There is a great need for language diversity preservation, Turin said. Approximately 97 percent of the world's population speak about 4 percent of the world's languages, while 3 percent of the global community speak 96 percent of the world's languages.

Through his involvement in the Digital Himalaya and the World Oral Literature projects, which he also directs, Turin attempts to preserve cultural heritage through language.

Digital Himalaya, based out of the University of Cambridge and Yale University, was designed to archive and make available ethnographic materials from the Himalayan region.

Its digitizes anthropological materials, like sound recordings and photographs, and provide them to researchers and Nepalese community members.

The World Oral Literature project is an initiative to document endangered oral literatures before they disappear without record.

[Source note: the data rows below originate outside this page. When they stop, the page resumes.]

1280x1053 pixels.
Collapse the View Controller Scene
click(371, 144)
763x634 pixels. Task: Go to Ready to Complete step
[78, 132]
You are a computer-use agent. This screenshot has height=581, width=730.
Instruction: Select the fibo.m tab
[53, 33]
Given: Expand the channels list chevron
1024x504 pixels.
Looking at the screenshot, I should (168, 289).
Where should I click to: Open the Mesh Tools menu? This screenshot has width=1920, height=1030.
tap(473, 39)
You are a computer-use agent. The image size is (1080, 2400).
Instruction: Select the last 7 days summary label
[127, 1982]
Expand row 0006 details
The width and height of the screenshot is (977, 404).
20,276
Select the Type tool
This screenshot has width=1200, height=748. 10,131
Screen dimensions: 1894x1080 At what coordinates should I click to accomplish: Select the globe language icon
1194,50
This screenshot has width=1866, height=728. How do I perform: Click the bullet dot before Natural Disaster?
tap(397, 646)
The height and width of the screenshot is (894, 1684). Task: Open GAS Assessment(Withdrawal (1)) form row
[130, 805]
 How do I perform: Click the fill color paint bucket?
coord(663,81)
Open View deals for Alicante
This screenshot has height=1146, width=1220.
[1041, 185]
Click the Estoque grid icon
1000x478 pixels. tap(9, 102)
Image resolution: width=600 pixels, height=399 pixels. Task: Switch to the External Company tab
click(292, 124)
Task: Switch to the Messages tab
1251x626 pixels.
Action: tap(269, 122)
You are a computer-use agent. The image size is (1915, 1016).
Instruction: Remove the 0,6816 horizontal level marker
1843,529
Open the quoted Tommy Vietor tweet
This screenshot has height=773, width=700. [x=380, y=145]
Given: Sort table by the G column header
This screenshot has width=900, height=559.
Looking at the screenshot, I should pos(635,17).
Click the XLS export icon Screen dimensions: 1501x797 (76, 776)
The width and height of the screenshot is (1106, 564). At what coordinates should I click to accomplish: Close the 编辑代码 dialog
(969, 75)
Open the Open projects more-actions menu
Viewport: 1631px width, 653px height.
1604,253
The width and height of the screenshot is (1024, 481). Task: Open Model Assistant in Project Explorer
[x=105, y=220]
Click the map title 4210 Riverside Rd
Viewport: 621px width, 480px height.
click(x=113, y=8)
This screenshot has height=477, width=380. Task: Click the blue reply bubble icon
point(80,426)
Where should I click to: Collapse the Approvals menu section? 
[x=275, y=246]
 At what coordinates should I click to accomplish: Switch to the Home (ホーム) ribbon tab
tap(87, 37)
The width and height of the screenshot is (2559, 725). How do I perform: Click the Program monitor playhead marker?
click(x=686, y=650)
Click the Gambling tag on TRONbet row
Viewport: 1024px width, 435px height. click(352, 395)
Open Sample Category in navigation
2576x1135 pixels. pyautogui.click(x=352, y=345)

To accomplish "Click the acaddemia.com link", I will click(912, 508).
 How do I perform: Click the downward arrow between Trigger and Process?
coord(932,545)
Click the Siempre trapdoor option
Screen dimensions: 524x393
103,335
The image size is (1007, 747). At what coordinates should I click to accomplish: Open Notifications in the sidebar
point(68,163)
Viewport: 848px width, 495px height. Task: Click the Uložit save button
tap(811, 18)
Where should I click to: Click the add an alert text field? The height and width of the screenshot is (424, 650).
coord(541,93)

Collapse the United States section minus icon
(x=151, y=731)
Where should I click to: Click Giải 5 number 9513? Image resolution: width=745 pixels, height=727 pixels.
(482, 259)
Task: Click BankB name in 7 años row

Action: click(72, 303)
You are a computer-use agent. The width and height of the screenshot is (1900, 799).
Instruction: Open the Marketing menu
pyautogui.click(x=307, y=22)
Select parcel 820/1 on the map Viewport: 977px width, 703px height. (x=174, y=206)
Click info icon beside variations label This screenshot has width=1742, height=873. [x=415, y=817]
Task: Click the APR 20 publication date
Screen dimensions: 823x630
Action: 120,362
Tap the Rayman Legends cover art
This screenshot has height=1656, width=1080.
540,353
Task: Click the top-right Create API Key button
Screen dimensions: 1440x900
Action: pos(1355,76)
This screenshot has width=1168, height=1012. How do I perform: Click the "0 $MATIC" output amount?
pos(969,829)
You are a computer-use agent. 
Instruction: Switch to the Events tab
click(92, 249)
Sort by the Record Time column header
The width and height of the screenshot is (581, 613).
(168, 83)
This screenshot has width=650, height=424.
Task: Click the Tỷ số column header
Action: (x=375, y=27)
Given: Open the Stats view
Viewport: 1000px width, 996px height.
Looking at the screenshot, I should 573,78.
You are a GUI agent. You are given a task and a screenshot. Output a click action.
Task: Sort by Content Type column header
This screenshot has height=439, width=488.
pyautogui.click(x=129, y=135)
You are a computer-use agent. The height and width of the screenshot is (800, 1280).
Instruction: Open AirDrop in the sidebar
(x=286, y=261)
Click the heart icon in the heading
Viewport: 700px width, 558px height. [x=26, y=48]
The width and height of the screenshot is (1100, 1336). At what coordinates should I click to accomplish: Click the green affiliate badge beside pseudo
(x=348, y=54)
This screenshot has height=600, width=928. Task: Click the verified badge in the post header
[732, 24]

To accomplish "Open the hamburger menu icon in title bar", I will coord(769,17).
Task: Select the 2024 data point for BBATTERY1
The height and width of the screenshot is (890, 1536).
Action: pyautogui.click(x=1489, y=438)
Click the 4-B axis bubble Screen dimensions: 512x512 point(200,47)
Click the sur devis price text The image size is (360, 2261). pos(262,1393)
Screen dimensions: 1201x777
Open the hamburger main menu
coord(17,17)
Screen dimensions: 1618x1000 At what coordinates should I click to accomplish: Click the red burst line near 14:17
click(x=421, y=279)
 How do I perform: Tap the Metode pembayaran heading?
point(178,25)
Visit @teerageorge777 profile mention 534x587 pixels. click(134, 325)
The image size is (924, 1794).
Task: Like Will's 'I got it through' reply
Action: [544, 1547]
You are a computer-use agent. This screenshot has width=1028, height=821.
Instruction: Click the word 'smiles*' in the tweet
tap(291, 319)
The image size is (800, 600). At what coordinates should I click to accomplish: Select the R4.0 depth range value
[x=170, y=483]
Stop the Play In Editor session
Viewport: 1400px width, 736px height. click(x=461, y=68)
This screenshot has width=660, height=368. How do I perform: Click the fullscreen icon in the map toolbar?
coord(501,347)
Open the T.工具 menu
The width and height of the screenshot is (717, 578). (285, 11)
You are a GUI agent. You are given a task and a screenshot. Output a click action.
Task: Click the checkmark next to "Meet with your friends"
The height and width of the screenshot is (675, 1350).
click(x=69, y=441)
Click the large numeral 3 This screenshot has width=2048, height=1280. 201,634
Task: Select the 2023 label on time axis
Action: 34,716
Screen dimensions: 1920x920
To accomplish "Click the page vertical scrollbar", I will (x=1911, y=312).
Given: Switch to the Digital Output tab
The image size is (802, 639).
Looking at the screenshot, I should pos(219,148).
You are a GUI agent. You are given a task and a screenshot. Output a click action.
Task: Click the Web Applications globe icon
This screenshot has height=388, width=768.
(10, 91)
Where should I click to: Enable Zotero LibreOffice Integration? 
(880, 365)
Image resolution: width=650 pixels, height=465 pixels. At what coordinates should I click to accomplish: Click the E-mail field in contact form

Anthropology professor Sienna Craig has collaborated with Turin in the past, and invited him to campus to discuss his interdisciplinary work.

"We don't have a lot of opportunities to bring our departments together," she said, referring to the linguistics and anthropology departments.

Students who attended the lecture found it informative and thought-provoking.

Alexandra di Suvero '16 said she is interested in linguistics and attended because she was curious about the subject.

Brett Teplitz '15, who is enrolled in a Native American Studies class on oral traditional literature, said he found the lecture enhanced his perspective.

Turin enjoyed speaking at the College and connecting with the audience members.

"There was a level of nuance and understanding to the questions that were asked that goes beyond the normal undergraduate level," he said.

The event, titled, "Collect, Protect, Connect: Documenting the Voices of Vanishing Worlds," was co-sponsored the Shelley and Donald Rubin Foundation, the linguistic and cognitive sciences department and the Asian and Middle Eastern studies program.